Multimodal Transformers for Wireless Communications: A Case Study in Beam Prediction

Wireless communications at high-frequency bands with large antenna arrays face challenges in beam management, which can potentially be improved by multimodality sensing information from cameras, LiDAR, radar, and GPS. In this paper, we present a multimodal transformer deep learning framework for sensing-assisted beam prediction. We employ a convolutional neural network to extract the features from a sequence of images, point clouds, and radar raw data sampled over time. At each convolutional layer, we use transformer encoders to learn the hidden relations between feature tokens from different modalities and time instances over abstraction space and produce encoded vectors for the next-level feature extraction. We train the model on a combination of different modalities with supervised learning. We try to enhance the model over imbalanced data by utilizing focal loss and exponential moving average. We also evaluate data processing and augmentation techniques such as image enhancement, segmentation, background filtering, multimodal data flipping, radar signal transformation, and GPS angle calibration.
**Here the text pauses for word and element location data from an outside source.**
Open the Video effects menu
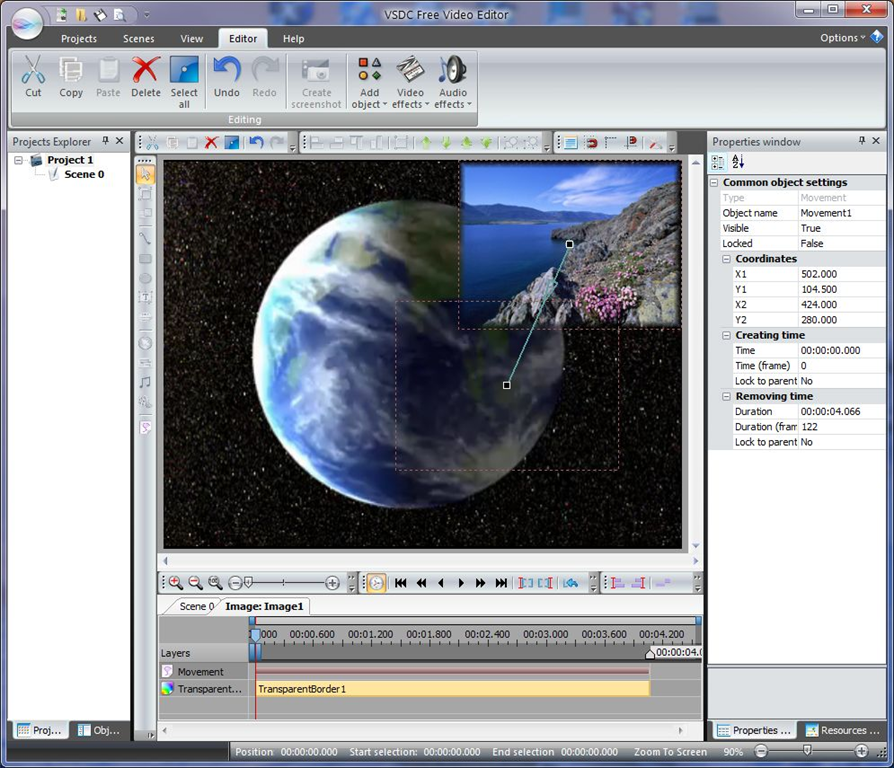894x768 pixels. (x=410, y=82)
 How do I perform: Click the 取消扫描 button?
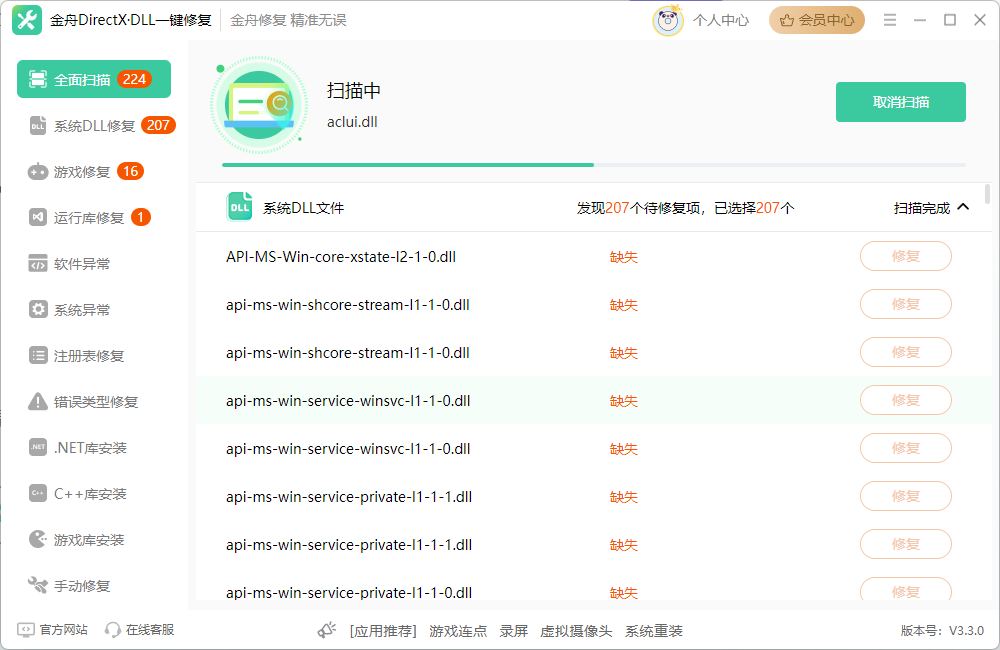[x=900, y=101]
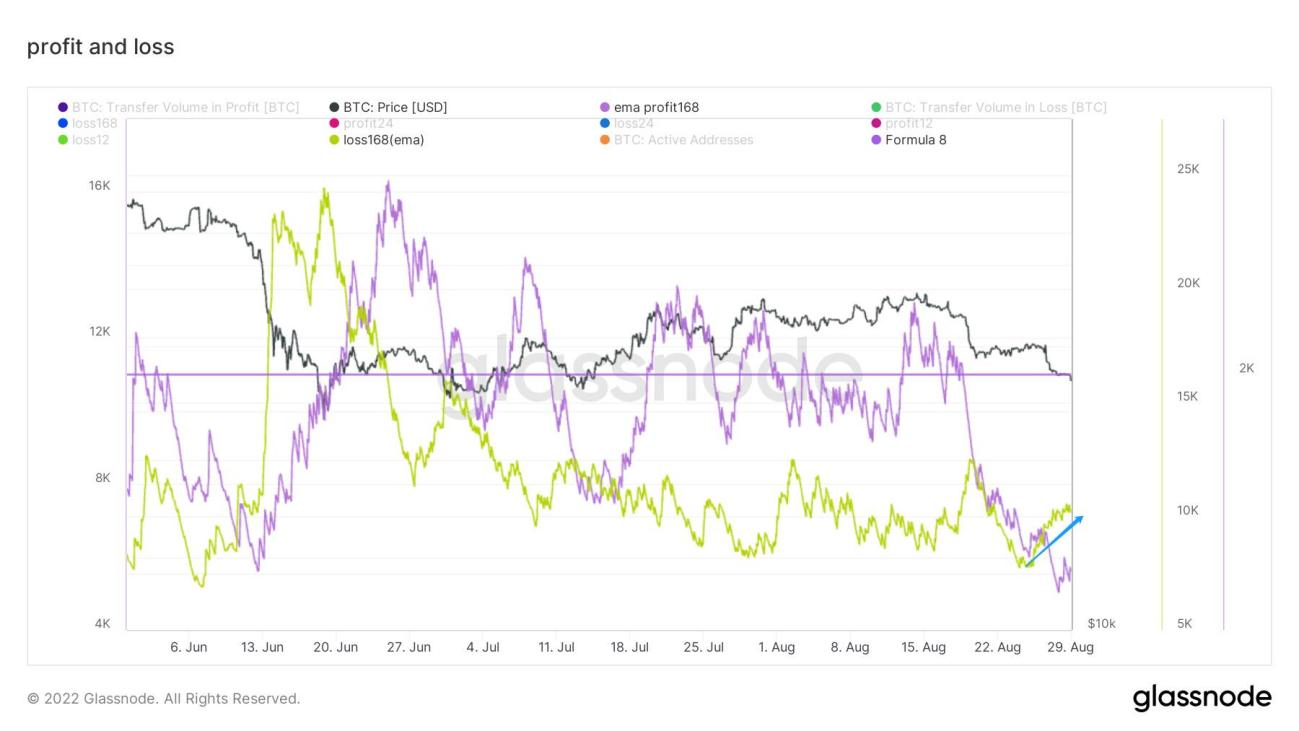Click the blue trend arrow annotation
The height and width of the screenshot is (731, 1299).
point(1054,541)
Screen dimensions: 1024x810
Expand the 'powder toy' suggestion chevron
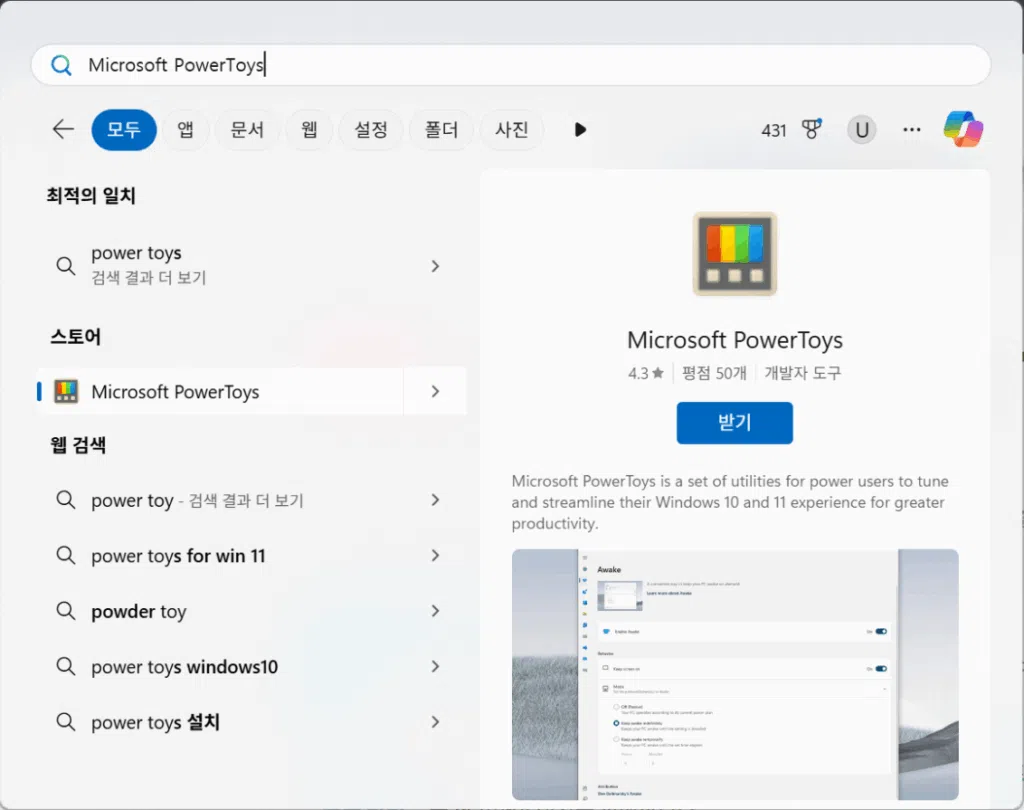point(435,611)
Experimental results show that our solution trained on image and GPS data produces the best distance-based accuracy of predicted beams at 78.44%, with effective generalization to unseen day scenarios near 73% and night scenarios over 84%. This outperforms using other modalities and arbitrary data processing techniques, which demonstrates the effectiveness of transformers with feature fusion in performing radio beam prediction from images and GPS. Furthermore, our solution could be pretrained from large sequences of multimodality wireless data, on fine-tuning for multiple downstream radio network tasks.

翻译：高频段大规模天线阵列无线通信面临波束管理挑战，利用来自摄像头、激光雷达、雷达和GPS的多模态传感信息可潜在改善这一问题。本文提出一种面向感知辅助波束预测的多模态Transformer深度学习框架。我们采用卷积神经网络从按时间序列采样的图像、点云和雷达原始数据中提取特征。在每个卷积层，使用Transformer编码器学习不同模态与时间维度的特征令牌在抽象空间中的隐藏关系，并生成用于下一级特征提取的编码向量。通过监督学习在多种模态组合上训练模型，并利用焦点损失和指数移动平均法缓解数据不平衡问题。同时评估了图像增强、分割、背景滤波、多模态数据翻转、雷达信号变换及GPS角度校准等数据处理与增强技术。实验表明，基于图像和GPS数据训练的解决方案在波束预测的基于距离的准确率上达到78.44%，对未见日间场景泛化能力约73%，夜间场景超过84%。该性能优于其他模态组合及任意数据处理技术，充分验证了基于特征融合的Transformer在通过图像和GPS进行无线电波束预测中的有效性。此外，本方案可通过大规模多模态无线数据序列进行预训练，并微调适配多种下游无线网络任务。